Los movimientos antisistema de izquierda y derecha recurren con mucha frecuencia a los estereotipos antisemitas. Es casi un modo por defecto: enseguida surgen las condenas a los banqueros, las acusaciones a una élite internacional difusa y opaca. Los imaginarios conspiracionistas se activan rápidamente. En el caso de Francia, una encuesta reciente de la Fundación Jean Jaurès y Conspiracy Watch señalaba que 8 de cada 10 franceses se adhieren a al menos una teoría de la conspiración. George Orwell escribió que una de las señales del antisemitismo es la capacidad de creer cosas que no pueden ser ciertas. Nuevas formas de circulación de documentos y teorías facilitan la extensión de las teorías (por ejemplo, en lo que en Francia se denomina la fachosphère). Pero otros organismos son culpables de extenderlas. Así, recientemente BNP Paribas reproducía bulos antisemitas sobre la Banca Rothschild (que, por otra parte, muchos conspiracionistas en Francia asocian a Macron, que trabajó allí).

Estallidos nihilistas como los de los chalecos amarillos no tardan en encajar en los viejos prejuicios. La relajación de los estándares de convivencia permite agresiones e insultos que poco antes nos habrían parecido inaceptables, o imposibles en nuestra época. Ese optimismo es un fallo de la imaginación.

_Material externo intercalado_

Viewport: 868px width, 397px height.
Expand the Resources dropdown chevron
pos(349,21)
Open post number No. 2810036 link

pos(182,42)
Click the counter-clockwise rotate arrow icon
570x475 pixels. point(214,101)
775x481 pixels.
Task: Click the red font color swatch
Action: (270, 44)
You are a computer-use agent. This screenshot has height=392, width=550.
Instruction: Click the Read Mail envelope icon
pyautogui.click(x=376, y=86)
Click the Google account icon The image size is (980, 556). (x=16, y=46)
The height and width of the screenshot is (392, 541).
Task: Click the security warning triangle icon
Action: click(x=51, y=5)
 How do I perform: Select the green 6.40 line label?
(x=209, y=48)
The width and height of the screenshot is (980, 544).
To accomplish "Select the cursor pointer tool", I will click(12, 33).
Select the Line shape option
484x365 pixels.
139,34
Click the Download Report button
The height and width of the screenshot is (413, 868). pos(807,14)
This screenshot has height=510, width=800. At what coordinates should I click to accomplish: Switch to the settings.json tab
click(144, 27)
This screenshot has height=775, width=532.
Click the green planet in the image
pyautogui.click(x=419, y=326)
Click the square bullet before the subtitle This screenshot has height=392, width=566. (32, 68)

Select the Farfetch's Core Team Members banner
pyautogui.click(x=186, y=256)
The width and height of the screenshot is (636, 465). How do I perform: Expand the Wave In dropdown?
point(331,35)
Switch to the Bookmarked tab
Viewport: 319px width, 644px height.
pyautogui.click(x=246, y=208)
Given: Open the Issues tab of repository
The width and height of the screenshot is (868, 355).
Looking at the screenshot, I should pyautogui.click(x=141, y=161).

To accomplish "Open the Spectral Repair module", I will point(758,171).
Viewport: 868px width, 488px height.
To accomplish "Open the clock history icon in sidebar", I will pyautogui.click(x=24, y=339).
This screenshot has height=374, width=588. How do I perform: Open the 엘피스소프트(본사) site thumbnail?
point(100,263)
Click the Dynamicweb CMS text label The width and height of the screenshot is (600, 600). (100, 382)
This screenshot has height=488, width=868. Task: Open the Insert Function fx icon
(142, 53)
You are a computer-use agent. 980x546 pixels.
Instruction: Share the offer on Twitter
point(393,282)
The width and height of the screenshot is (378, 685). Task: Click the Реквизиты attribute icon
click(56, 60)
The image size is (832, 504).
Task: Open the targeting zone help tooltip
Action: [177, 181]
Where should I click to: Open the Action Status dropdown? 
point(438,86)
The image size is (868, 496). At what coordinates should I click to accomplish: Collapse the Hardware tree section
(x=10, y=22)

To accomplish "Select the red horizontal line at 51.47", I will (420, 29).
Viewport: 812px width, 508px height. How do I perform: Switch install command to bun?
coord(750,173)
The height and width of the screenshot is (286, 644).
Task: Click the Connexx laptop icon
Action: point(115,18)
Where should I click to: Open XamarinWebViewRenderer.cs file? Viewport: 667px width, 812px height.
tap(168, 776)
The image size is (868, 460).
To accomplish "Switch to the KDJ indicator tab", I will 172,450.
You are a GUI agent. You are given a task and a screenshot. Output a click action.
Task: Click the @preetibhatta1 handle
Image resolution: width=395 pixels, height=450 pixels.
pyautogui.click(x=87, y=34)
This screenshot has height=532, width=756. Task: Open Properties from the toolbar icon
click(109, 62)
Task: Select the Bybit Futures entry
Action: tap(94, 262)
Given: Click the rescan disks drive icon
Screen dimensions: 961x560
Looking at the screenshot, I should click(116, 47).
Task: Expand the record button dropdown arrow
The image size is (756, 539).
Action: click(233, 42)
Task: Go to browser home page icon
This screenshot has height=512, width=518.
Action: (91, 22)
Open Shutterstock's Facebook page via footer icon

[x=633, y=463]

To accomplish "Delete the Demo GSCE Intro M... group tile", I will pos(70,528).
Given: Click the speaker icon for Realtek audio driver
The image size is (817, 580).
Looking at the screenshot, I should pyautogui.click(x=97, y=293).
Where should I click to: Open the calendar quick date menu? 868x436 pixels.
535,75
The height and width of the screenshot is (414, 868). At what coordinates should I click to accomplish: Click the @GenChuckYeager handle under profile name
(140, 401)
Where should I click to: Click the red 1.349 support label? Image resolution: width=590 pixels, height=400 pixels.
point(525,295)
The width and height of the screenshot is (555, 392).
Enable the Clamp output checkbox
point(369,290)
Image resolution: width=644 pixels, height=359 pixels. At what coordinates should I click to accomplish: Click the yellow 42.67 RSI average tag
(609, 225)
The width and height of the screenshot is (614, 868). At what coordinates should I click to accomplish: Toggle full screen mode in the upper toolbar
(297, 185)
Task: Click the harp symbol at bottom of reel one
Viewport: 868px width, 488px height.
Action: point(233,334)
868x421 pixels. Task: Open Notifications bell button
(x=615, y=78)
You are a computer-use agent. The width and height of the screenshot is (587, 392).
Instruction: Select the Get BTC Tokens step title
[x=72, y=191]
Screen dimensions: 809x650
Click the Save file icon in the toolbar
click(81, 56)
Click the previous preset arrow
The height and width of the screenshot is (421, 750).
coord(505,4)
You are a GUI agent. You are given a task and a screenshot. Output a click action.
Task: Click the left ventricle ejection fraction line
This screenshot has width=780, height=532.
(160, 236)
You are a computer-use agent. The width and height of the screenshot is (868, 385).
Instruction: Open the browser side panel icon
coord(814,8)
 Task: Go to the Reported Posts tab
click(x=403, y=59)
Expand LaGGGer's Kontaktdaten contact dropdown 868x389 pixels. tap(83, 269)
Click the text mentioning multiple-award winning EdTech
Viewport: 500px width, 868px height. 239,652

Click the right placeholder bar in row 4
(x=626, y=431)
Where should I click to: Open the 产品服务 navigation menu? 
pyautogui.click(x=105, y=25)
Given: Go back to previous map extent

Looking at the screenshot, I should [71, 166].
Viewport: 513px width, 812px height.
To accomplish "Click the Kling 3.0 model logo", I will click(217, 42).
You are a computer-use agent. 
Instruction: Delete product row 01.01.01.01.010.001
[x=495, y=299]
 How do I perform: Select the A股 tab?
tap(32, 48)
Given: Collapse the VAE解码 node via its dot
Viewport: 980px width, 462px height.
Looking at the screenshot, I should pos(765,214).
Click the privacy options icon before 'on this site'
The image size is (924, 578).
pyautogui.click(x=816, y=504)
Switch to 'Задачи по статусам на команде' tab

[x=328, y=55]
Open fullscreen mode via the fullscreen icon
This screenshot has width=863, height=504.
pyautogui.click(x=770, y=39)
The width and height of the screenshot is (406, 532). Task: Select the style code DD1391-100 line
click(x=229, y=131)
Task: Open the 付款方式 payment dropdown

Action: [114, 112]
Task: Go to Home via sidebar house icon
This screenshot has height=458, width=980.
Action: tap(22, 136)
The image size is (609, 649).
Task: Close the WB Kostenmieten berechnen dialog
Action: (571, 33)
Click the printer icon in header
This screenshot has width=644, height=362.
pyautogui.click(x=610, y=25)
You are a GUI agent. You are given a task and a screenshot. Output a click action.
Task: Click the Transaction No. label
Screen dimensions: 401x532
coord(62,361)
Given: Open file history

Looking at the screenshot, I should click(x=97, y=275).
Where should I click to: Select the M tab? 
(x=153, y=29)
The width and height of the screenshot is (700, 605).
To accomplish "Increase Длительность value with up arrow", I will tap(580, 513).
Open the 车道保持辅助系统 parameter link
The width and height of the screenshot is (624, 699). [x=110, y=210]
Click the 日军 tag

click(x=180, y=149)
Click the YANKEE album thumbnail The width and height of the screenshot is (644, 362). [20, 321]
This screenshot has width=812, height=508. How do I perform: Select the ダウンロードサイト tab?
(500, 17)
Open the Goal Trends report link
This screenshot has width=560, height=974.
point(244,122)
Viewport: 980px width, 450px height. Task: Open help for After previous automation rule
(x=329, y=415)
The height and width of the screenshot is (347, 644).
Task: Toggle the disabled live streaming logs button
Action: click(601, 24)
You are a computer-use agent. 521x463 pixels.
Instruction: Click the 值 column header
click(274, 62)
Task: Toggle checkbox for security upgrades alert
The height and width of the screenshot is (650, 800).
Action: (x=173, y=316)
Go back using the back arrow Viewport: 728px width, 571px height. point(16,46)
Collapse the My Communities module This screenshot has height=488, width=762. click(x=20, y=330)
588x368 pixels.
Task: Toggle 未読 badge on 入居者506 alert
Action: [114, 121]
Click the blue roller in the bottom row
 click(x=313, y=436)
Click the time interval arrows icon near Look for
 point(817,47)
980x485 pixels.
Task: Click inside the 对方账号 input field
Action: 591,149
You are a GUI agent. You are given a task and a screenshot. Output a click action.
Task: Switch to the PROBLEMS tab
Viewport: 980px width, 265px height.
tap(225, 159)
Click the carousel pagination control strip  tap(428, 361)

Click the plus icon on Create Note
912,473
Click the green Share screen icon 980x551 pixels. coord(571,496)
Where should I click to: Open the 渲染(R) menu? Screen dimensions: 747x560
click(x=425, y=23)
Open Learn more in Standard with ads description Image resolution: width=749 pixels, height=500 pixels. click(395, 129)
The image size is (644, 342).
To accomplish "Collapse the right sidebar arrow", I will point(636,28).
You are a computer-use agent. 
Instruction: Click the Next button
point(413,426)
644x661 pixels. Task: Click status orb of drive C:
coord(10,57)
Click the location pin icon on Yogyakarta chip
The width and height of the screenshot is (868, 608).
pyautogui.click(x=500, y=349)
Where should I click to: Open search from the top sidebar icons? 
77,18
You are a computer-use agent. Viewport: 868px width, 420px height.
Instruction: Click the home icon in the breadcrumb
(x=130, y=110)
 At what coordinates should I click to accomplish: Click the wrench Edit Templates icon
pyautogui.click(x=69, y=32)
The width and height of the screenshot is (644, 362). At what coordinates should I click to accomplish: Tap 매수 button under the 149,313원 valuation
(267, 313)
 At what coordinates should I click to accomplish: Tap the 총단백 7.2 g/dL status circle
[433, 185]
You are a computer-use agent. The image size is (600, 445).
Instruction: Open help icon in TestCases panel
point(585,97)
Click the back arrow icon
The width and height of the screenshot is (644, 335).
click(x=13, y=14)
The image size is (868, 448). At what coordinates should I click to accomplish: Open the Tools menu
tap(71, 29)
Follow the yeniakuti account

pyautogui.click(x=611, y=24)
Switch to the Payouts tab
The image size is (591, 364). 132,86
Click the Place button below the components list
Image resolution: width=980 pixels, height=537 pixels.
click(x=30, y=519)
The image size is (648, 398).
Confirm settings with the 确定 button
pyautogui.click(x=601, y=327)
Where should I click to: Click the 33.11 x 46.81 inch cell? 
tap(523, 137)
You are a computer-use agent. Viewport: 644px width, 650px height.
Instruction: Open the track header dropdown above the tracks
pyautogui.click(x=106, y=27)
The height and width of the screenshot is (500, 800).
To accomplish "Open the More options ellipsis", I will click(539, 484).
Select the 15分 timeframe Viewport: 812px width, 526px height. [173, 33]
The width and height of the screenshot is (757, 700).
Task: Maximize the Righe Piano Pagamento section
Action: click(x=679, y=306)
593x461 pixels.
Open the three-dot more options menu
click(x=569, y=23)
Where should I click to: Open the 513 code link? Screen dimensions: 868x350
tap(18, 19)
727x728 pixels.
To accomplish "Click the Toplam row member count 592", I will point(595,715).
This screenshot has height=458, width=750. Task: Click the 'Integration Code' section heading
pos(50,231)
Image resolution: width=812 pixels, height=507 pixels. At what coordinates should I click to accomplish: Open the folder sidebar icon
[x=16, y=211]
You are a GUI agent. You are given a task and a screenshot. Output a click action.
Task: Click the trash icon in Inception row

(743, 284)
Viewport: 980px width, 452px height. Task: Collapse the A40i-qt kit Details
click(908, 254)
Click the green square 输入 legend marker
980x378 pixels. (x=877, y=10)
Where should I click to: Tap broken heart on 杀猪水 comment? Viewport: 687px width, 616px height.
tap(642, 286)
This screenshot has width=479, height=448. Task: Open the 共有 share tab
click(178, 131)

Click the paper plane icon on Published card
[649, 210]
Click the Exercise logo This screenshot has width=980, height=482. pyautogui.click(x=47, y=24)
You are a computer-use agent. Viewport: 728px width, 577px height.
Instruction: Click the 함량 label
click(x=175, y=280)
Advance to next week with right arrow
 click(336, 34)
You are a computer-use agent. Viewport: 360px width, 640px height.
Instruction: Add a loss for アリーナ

No creo que el antisemitismo se cure sin que se cure la enfermedad más amplia del nacionalismo, escribía Orwell. El repliegue identitario y la angustia por un Estado nación que no sirve ya para solucionar nuestros problemas pero que queremos que nos proteja y al que queremos proteger fuerzan una nueva transformación del antisemitismo. La palabra parecía proscrita del discurso público pero en la administración Trump, en discursos de políticos y organizaciones hay alusiones que siguen el método whistle-blower: se habla de globalista, de cosmopolitas, de los mercados. Pero muchas veces son solo el nuevo disfraz de las viejas mentiras y de los prejuicios más antiguos.